### REQUIREMENT
Transcribe the part of the text on squatting in Spain starting with "In the 1970s, there" and going on through "and Rivas Vaciamadrid.".

### TEXT BLOCK
---
Squatting in Spain refers to the occupation of unused or derelict buildings or land without the permission of the owner. In Francoist Spain migrant workers lived in slums on the periphery of cities. During the Spanish transition to democracy, residential squatting occurred in Spanish cities such as Barcelona, Bilbao, Madrid, Valencia and Zaragoza. From the 1980s onwards a new generation of squatters set up self-managed social centres which hosted events and campaigns. The 1995 Criminal Code among other things criminalised squatting, but failed to stop it. Social centres exist across the country and in Barcelona and Madrid in particular. In the Basque Country they are known as gaztetxes.

==Overview==
Francoist Spain ended with the death of Francisco Franco in 1975. In the following year, the numbers of people striking increased from 500,000 to over 5 million and social movements blossomed. During the Spanish transition to democracy, residential squatting occurred in cities such as Barcelona, Bilbao, Madrid, Valencia and Zaragoza.

In the 1970s, there were self-built informal settlements or slums as new industrialised zones in cities drew working class migrants from rural areas. A contemporary slum is Cañada Real, where an estimated 40,000 to 50,000 people live along a 15km track formerly used as a drovers' road, on the boundary shared by Madrid and Rivas Vaciamadrid.
---
Pixel coordinate grounding data
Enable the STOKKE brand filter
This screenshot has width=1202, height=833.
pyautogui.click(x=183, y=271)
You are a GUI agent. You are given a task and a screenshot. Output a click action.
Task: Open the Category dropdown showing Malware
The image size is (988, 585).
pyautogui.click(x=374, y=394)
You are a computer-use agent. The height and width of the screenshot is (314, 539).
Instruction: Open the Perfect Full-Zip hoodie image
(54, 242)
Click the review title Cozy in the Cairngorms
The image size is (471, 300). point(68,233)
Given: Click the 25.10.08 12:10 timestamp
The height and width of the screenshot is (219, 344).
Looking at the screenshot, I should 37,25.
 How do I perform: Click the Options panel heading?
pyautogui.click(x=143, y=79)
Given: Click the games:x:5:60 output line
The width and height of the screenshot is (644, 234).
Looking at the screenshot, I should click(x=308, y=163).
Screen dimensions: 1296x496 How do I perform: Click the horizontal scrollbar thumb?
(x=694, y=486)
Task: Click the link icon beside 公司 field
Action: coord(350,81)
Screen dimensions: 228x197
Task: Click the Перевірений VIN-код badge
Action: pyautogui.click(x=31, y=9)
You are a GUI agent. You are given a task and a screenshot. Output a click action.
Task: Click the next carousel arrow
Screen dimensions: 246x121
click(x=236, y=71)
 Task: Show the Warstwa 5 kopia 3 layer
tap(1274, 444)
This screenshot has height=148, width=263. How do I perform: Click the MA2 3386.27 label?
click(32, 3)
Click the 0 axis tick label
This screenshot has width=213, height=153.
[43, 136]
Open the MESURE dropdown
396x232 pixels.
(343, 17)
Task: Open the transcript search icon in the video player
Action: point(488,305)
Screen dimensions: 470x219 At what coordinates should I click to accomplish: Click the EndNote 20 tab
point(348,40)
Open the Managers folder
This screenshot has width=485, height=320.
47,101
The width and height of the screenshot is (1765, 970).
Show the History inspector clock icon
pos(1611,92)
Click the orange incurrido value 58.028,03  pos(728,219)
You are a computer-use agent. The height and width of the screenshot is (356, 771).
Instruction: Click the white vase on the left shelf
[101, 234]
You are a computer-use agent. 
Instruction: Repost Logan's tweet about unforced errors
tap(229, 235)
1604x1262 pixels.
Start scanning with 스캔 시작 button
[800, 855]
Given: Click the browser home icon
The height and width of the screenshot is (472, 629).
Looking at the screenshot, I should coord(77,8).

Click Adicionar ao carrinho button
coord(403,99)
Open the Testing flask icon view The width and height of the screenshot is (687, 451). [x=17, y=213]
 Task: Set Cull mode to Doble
---
### ANSWER BOX
In the 1970s, there were self-built informal settlements or slums as new industrialised zones in cities drew working class migrants from rural areas. A contemporary slum is Cañada Real, where an estimated 40,000 to 50,000 people live along a 15km track formerly used as a drovers' road, on the boundary shared by Madrid and Rivas Vaciamadrid.